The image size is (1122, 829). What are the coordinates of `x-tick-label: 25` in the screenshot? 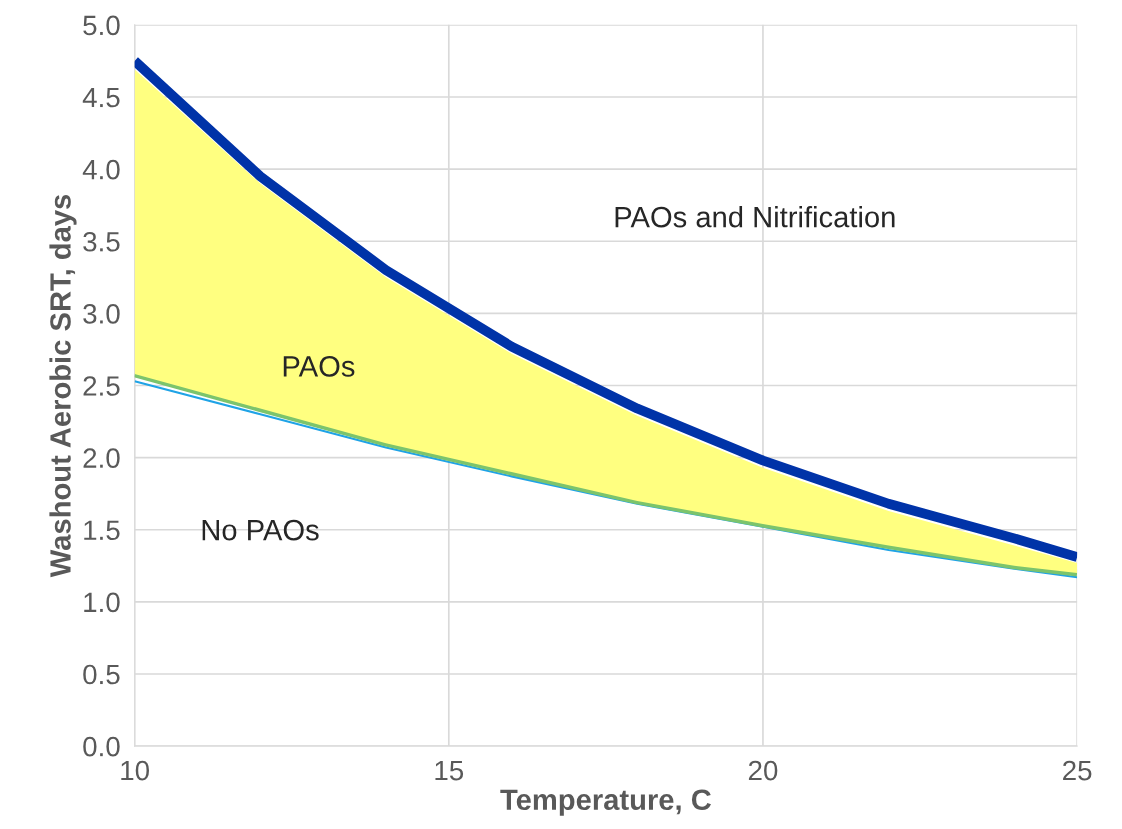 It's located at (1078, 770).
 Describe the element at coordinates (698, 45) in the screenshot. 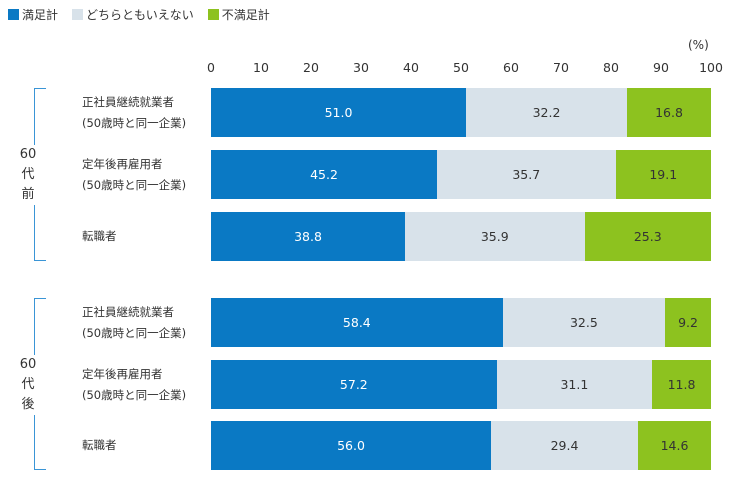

==

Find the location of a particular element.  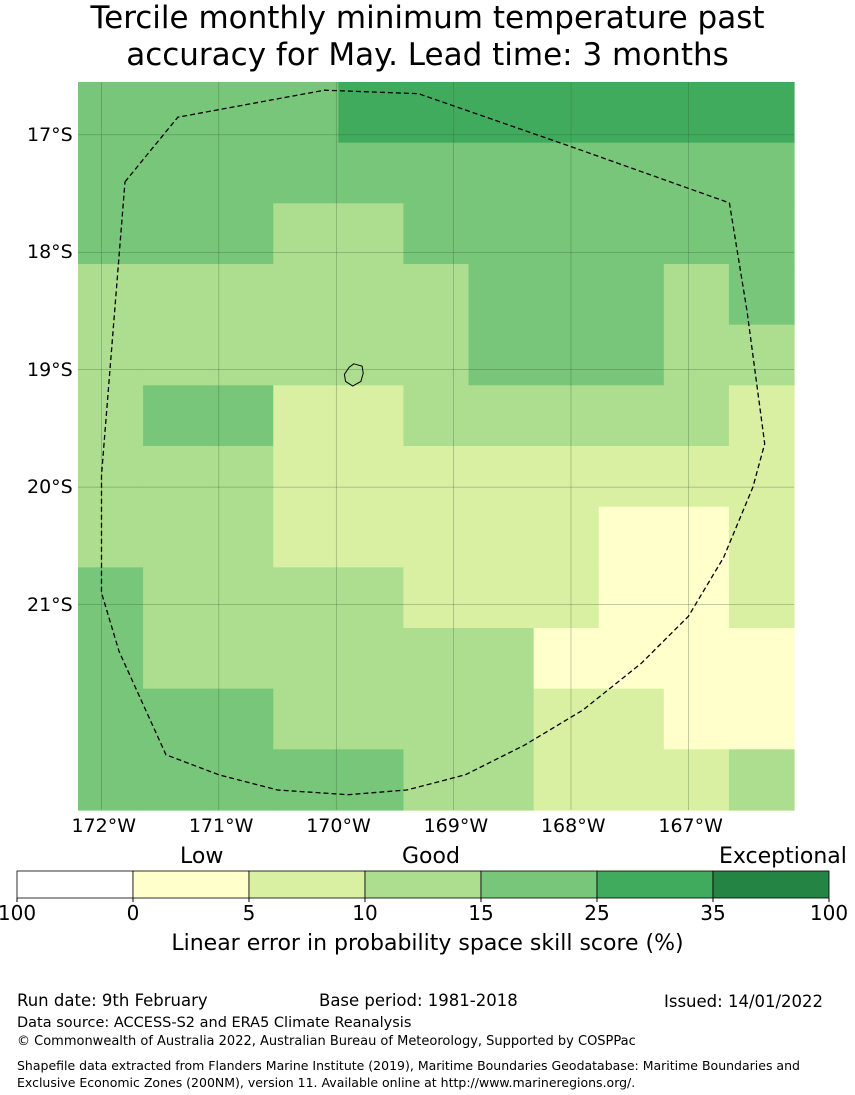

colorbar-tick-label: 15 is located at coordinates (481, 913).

==

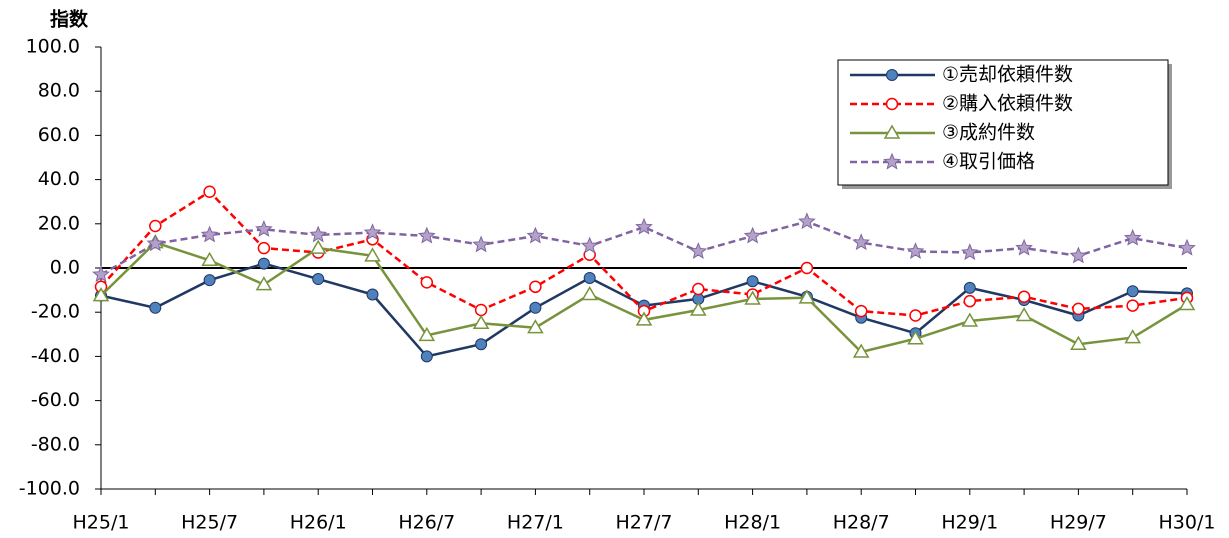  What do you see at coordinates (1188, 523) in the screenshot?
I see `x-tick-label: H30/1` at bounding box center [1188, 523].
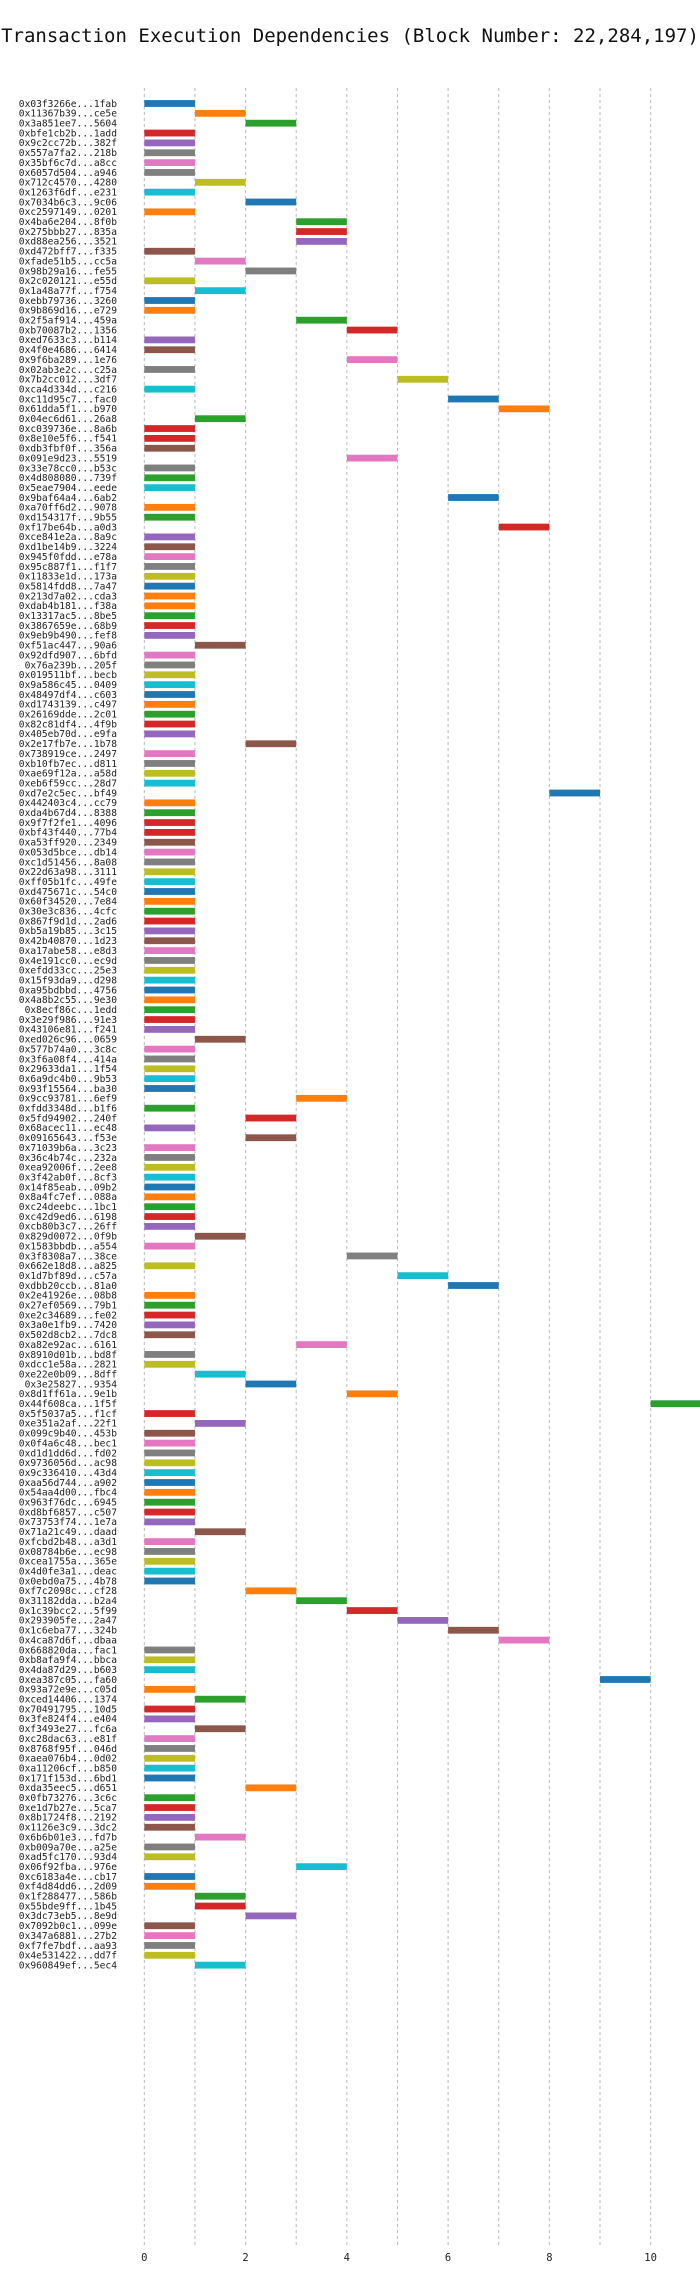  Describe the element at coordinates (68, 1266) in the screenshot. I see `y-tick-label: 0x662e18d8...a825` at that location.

> WHAT THE EXERCISE ASKS
Format everything from the line containing "What do you" down to the line containing "Describe the element at coordinates (68, 1266)", both included, as a JSON list of strings with one string per line, skipping blank lines and leaving out the pictures.

> RESULT OF THIS TASK
[
  "  What do you see at coordinates (1188, 523) in the screenshot?",
  "I see `x-tick-label: H30/1` at bounding box center [1188, 523].",
  "  Describe the element at coordinates (68, 1266) in the screenshot. I see `y-tick-label: 0x662e18d8...a825` at that location."
]